Ramsey Cardy | Sportsfile | Getty Images
Proxy advisory firm Glass Lewis on Thursday recommended that shareholders of Masimo, the medical technology firm best known for its Apple Watch patent litigation, elect dissident Politan’s two nominees, Bill Jellison and Darlene Solomon.
Glass Lewis wrote in a scathing report, which was viewed by CNBC, that Masimo’s legacy directors had allowed basic corporate tenets to “take a back seat to the espoused preferences of” CEO Joe Kiani.
Politan is targeting founder Kiani for removal from the board, but the billionaire executive has said that would trigger a $400 million change-in-control package and result in his departure. Glass Lewis did not buy that argument, writing that “Masimo’s more alarmist commentary notwithstanding, the current campaign is not about removing or replacing the Company’s CEO.”
Masimo’s board includes Kiani, former Disney CEO Bob Chapek and Politan managing member Quentin Koffey, who overwhelmingly won the election last year.
The report describes Kiani as an executive who “continues to run roughshod over a largely self-selected board seemingly disinterested in basic accountability and effective oversight.”
Kiani has been criticized in some corners for running Masimo, which has been publicly traded since 2007, as though it was a privately held company. Glass Lewis tacitly endorsed that criticism in its report, writing that the company displayed “de minimus responsibility” and “poor governance.”
Masimo’s current directors — including Kiani — had failed to address “profound damage to shareholder value,” Glass Lewis wrote.
Proxy advisory firm recommendations are not binding. Alongside its larger peer Institutional Shareholder Services, though, Glass Lewis reports are considered highly important to passive investors. Politan won support from both Glass Lewis and ISS last year, and went on to win two board seats in a landslide victory which, similar to this year, hinged on corporate governance failures.

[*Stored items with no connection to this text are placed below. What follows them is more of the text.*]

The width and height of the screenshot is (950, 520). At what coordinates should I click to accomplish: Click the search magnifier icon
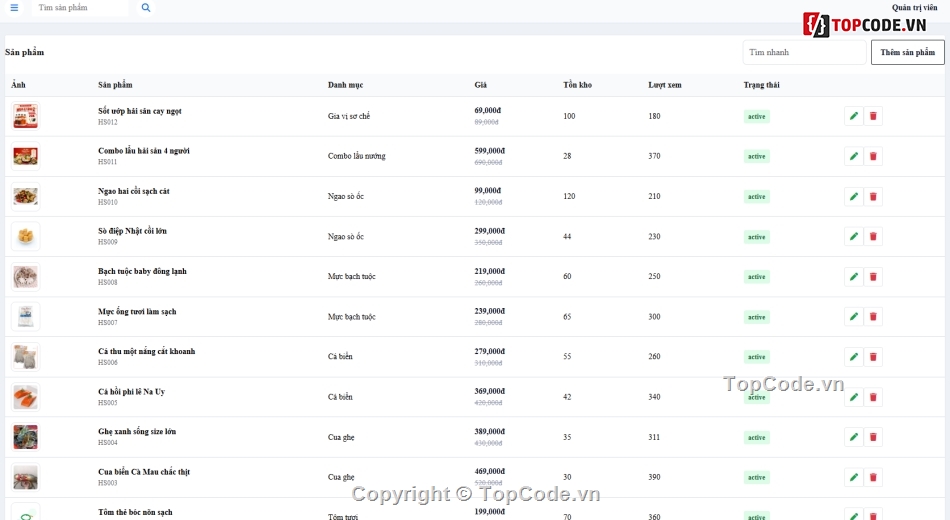pyautogui.click(x=146, y=8)
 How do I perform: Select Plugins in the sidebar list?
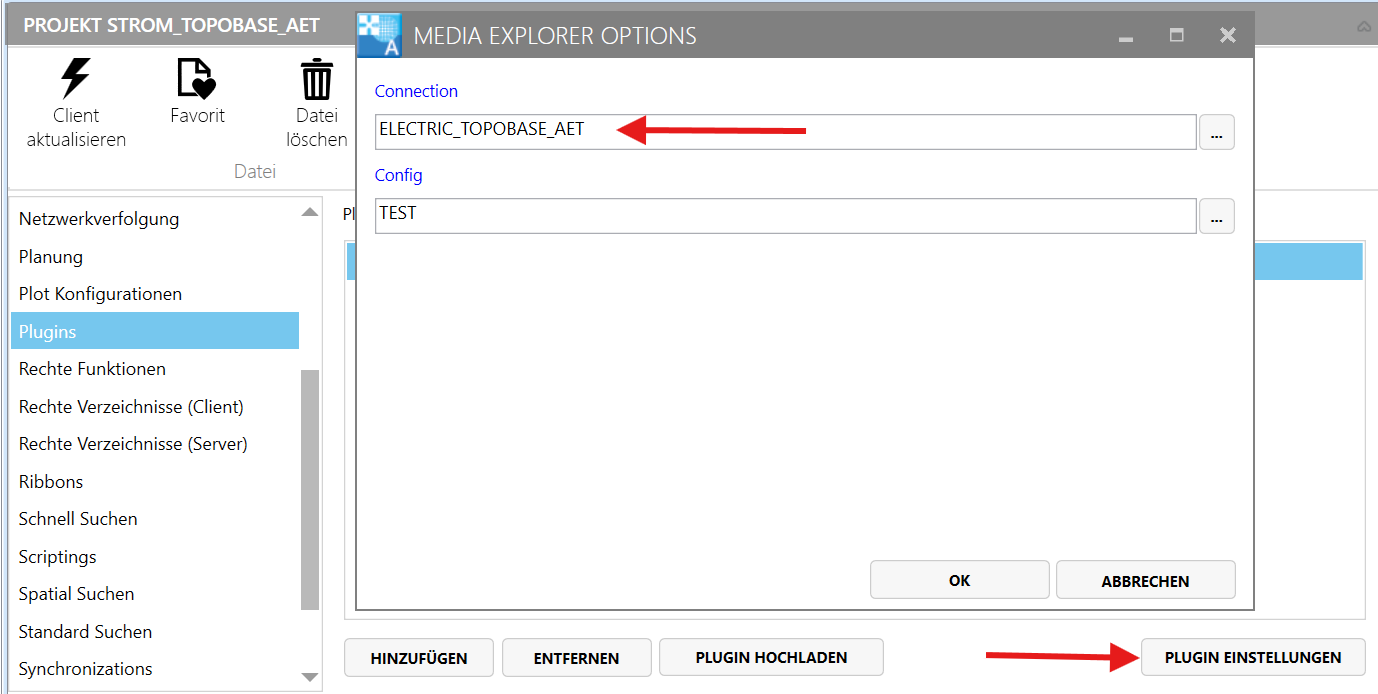point(155,331)
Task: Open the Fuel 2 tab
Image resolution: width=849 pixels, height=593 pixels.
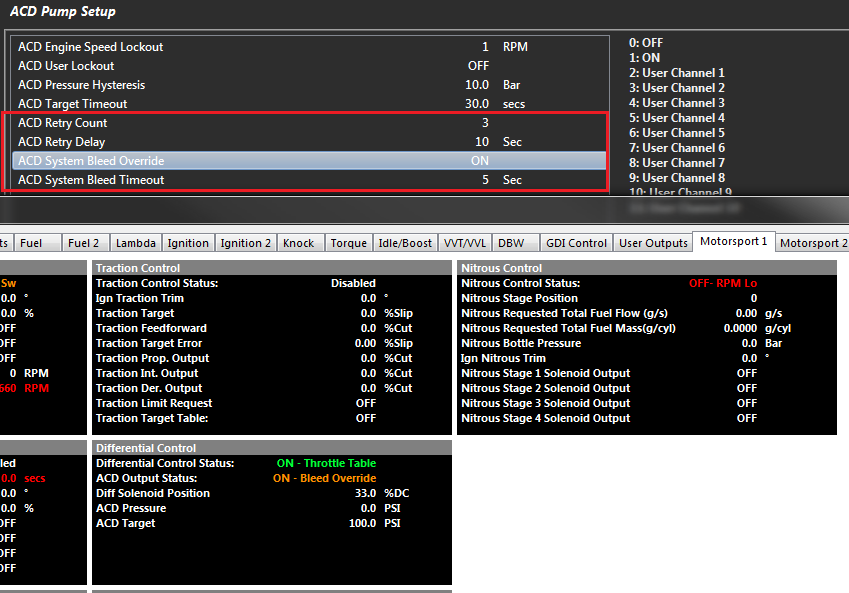Action: (x=83, y=242)
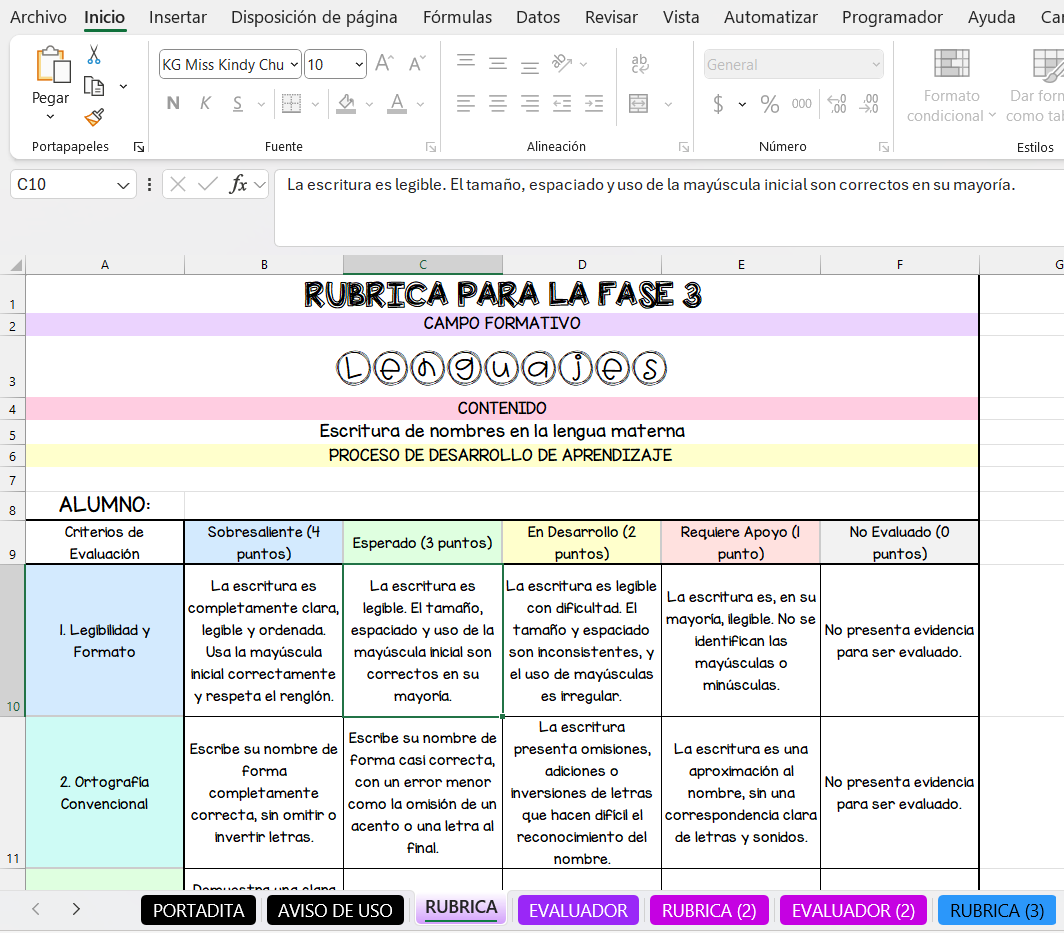The height and width of the screenshot is (933, 1064).
Task: Click the Cut scissors icon
Action: click(x=94, y=55)
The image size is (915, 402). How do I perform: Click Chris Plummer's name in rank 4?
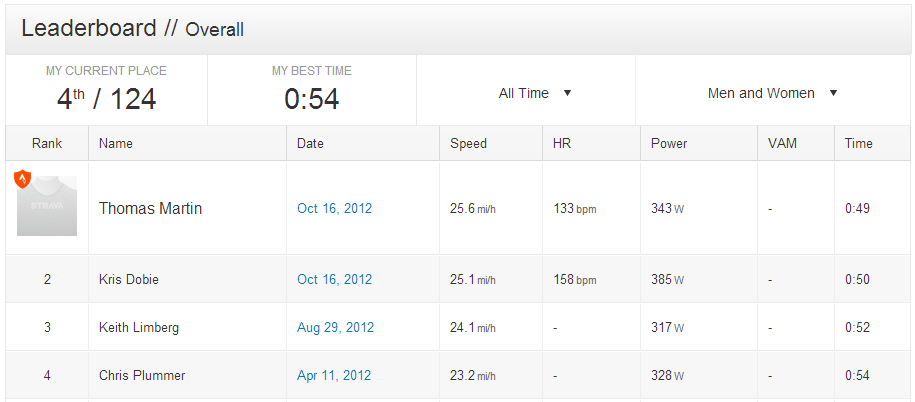point(142,376)
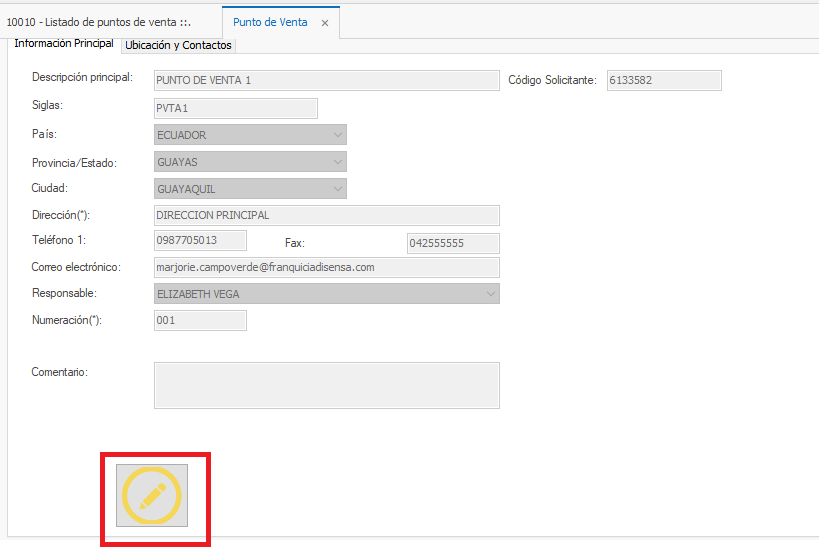The height and width of the screenshot is (553, 835).
Task: Focus the Fax number field
Action: click(453, 243)
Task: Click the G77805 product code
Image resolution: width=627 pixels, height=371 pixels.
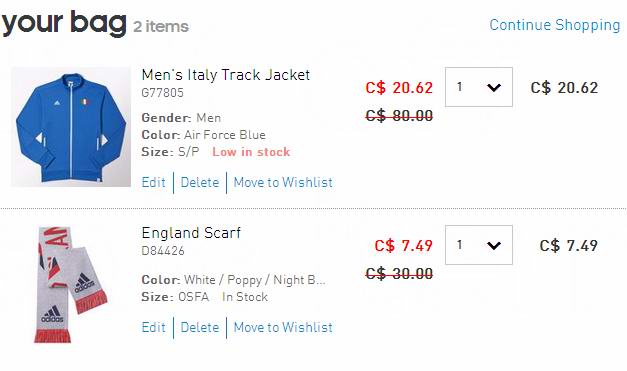Action: coord(162,93)
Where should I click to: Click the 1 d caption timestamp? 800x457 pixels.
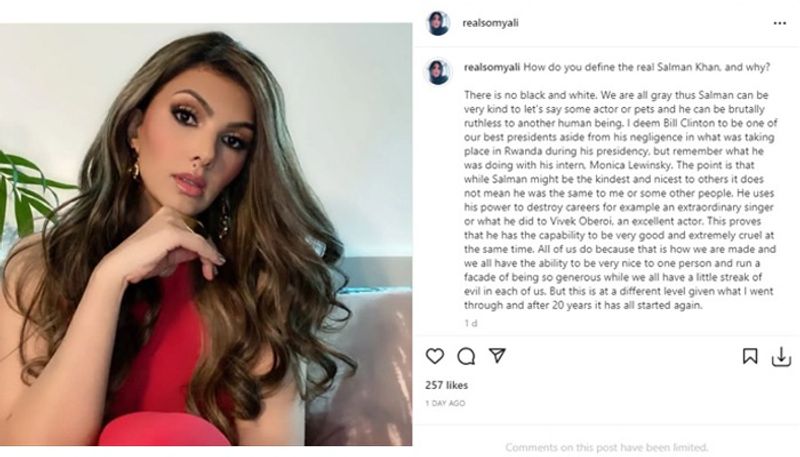coord(470,323)
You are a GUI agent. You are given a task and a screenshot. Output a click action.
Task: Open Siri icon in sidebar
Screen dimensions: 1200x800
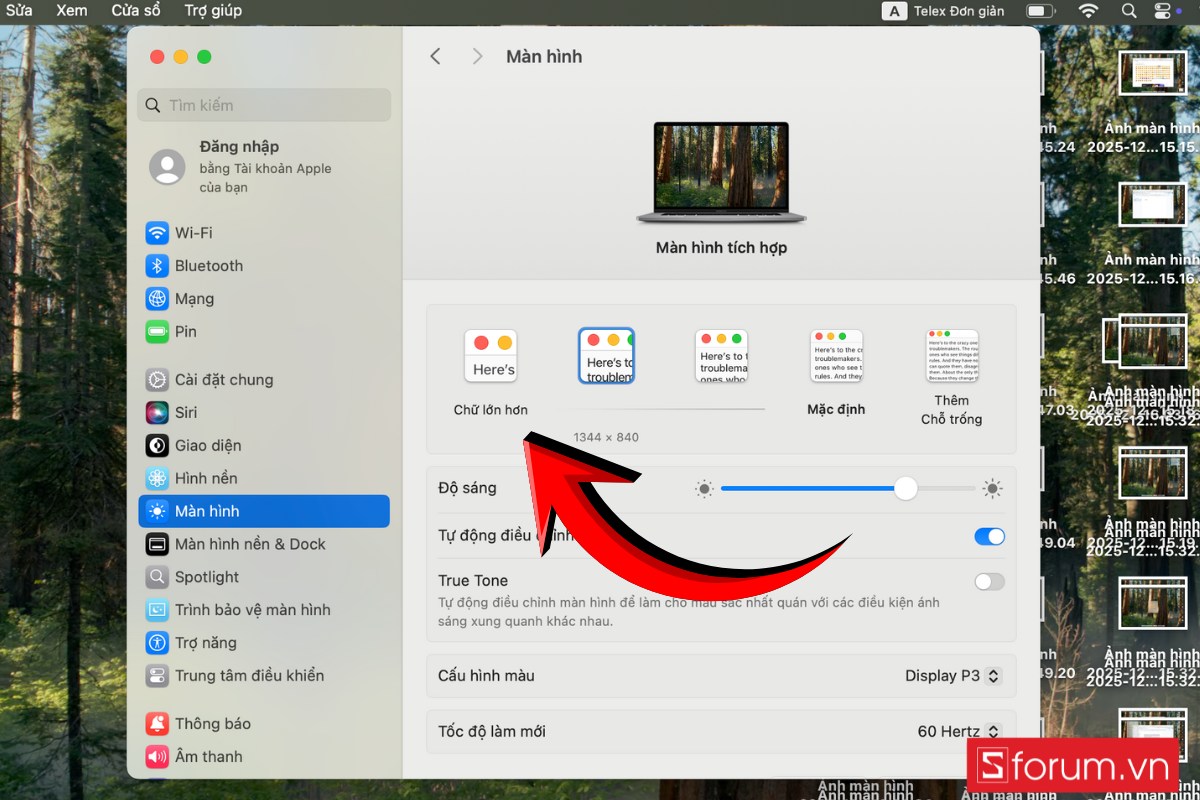coord(157,413)
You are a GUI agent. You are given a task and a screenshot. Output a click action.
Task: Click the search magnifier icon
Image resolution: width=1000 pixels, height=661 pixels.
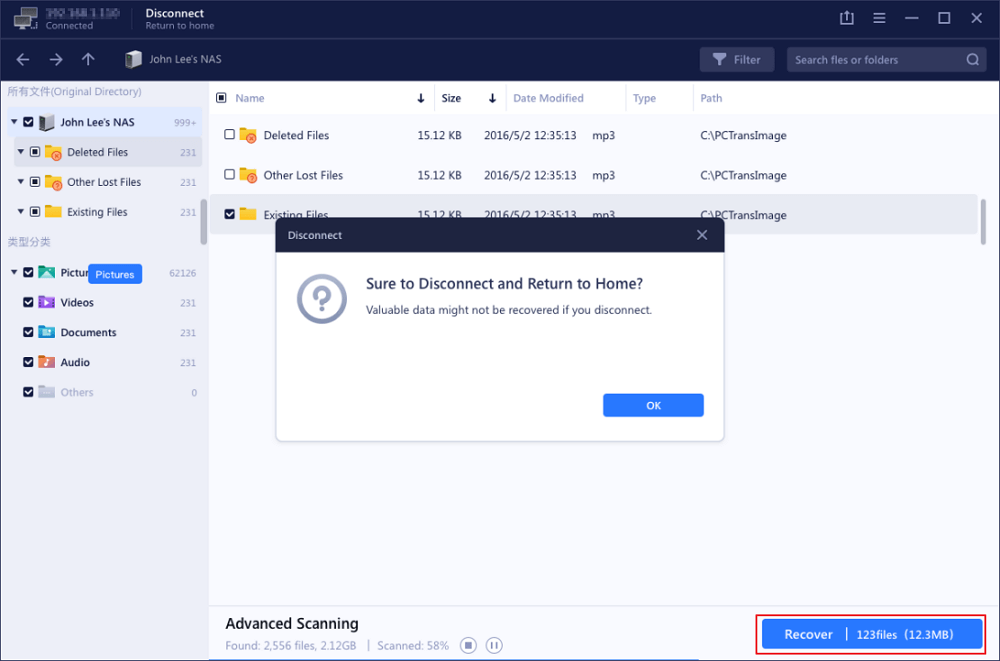[972, 60]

The proxy advisory firm also took a dim view of some of Masimo’s efforts in the fight, pointing to “less than persuasive efforts to denigrate” Jellison and Solomon. Significantly, Glass Lewis also noted a July letter from Politan to Masimo’s board which alleged that a unnamed Masimo shareholder close to Kiani may have violated SEC regulations by running up its stake to nearly 10%, voting in favor of Kiani, and then selling off shares.
Glass Lewis explicitly said it could not verify whether those claims were true, nor could it speak to Politan’s July 3 allegation that the investor had shorted the stock to negate its economic exposure. It did note that Masimo shareholder RTW, an $5.9 billion firm, had privately reached out for a meeting with Glass Lewis and said it was a 9.9% shareholder supportive of Kiani and management nominee Christopher Chavez.
Glass Lewis responded to RTW with an offer to meet on July 8, shortly after Politan’s allegations were publicized in an SEC filing. RTW never responded to that offer, Glass Lewis said.
The proxy advisory firm said that RTW’s publicly reported position versus the 9.9% position it privately disclosed to Glass Lewis “appear to align with certain of the concerns raised by Politan in the letter.”
Kiani, in a testimonial on RTW’s website, described the fund as a decades-long “trusted partner.” RTW did not immediately return a request for comment.